Надеюсь, вы понимаете неуместность вашего ответа? — не без труда сдержал себя генерал. — Вы кто такой? Чем вы занимаетесь?
Философией, ваше высокопревосходительство.
Этот правильный и точный, но сознаюсь, несколько провокационный ответ окончательно вывел генерала из терпения.
— На трое суток под строгий арест, — отчеканил он, обращаясь к Халяпину, и возмущенно повернул мне свою широкую спину.
Арест меня не опечалил. Я воспринял его не как заслуженное наказание, а как награду за свою гражданскую доблесть. Командир батареи, которому в приказе по округу был из–за меня сделан строгий выговор, был всецело на моей стороне и дал мне понять, что я могу в «своих казематах» принимать гостей. Благодаря такой любезности, трое суток строгого ареста превратились в приятнейший отдых от занятий. Днем я читал и писал письма, а к семи накрывал стол для Митрофанова, Репенака и себя. Наташа присылала с денщиком всевозможные яства. Поужинав, мы проводили остаток вечера в оживленной беседе.
По нашим понятиям, мы готовились к выступлению весьма добросовестно, но по сравнению с тем, как надо было готовиться для борьбы с немцами, конечно, недостаточно серьезно. На всем лежал досадный отпечаток импровизаторского дилетантизма и личного почина. В каждой батарее занятия велись иначе. Где налегали на стрельбу, где на езду, где и на шагистику. Одни батарейные командиры закупали для нижних чинов валенки и полушубки, а другие только подсмеивались над ними. Закупали те, кто думал, что мы останемся в Сибири в качестве заслона против японцев. Не закупали их противники, считавшие, что мы пойдем на запад.

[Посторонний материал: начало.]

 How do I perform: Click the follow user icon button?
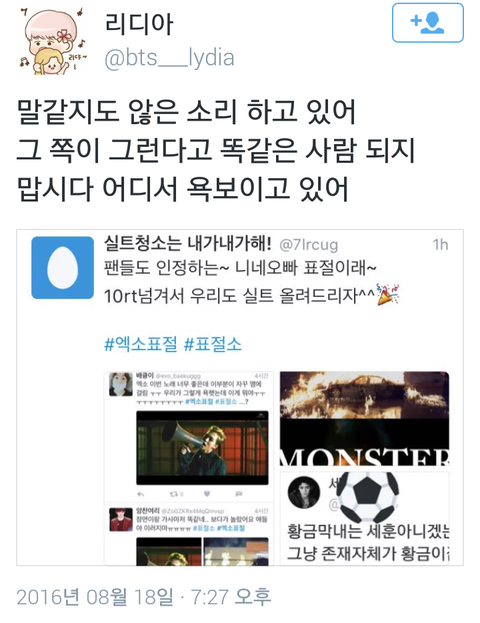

Вспоминая Иркутск, я уже не вижу перед собою отдельных солдатских лиц. Хорошо помню только сверхсрочного фельдфебеля, старого, жилистого служаку со шнырливыми рысьими глазами и нервными скулами, по которым при всяком «слушаюсь» и «так точно» пробегала быстрая дрожь, взводного фейерверкера Черненко, ласкового, веселого хохла, который, раскрывая рот для команды, как–то по–песенному закидывал свою красивую голову, и моего вестового, уже сорокалетнего рыжего бородача Злобина. Боже, до чего же Злобин скучал по своему дому, семье и хозяйству. В своей тоске он часто заговаривал со мною, силясь понять, с чего это вдруг стряслась война и за какие грехи он из своей честной жизни попал прямо на каторгу. Злобин был не единственным запасным, в голове которого постоянно вертелись такие «еретические» мысли. Однажды, будучи дежурным по бригаде, я разговорился у коновязи с группою «стариков» — за уборкой лошадей солдаты–крестьяне невольно становились откровеннее. Вопросы сыпались один за другим: «и с чего это немец нам войну объявил, ваше благородие?», «а далеко ли до немца ехать», «крещеный ли немец народ, или как турки, нехристи», «может быть, они с того на рожон лезут, что жить им тесно, с хорошей жизни на штык не полезешь, так нельзя ли от них откупиться?» Последняя мысль особенно понравилась Злобину: «а и то, ваше благородие, — подхватил он предложение о выкупе, — если бы немцу, примерно, треть того отдать, во что война обойдется, то быть может он бы и угомонился и государю–императору не надо было бы зря народ калечить?»
Что было отвечать на эти, с одной стороны совершенно детские, а с другой стороны серьезно и глубоко поставленные вопросы? Сознаюсь, что, беседуя со «стариками», я испытывал глубокий стыд за те трафаретные ответы, которые я по долгу службы давал своим сибирякам.
В первом откровенном разговоре со своими батарейцами, я, к своему величайшему удивлению, заметил, что большинству из них война, правильная война, представлялась чем–то вроде крестового похода. Очевидно такое представление поддерживалось в них с одной стороны церковною молитвою о благоверном императоре и «христолюбивом воинстве», а с другой — солдатскими песнями, связанными с воспоминаниями о турецких походах. Мое сообщение, что немцы христиане, а больше трети из них католики, то есть христиане, каждое воскресение обязательно ходящие в церковь, крестящиеся в ней и становящиеся на колени, совершенно сбило моих собеседников с толку, так как явно не вязалось с их представлением о враге, — турке и японце.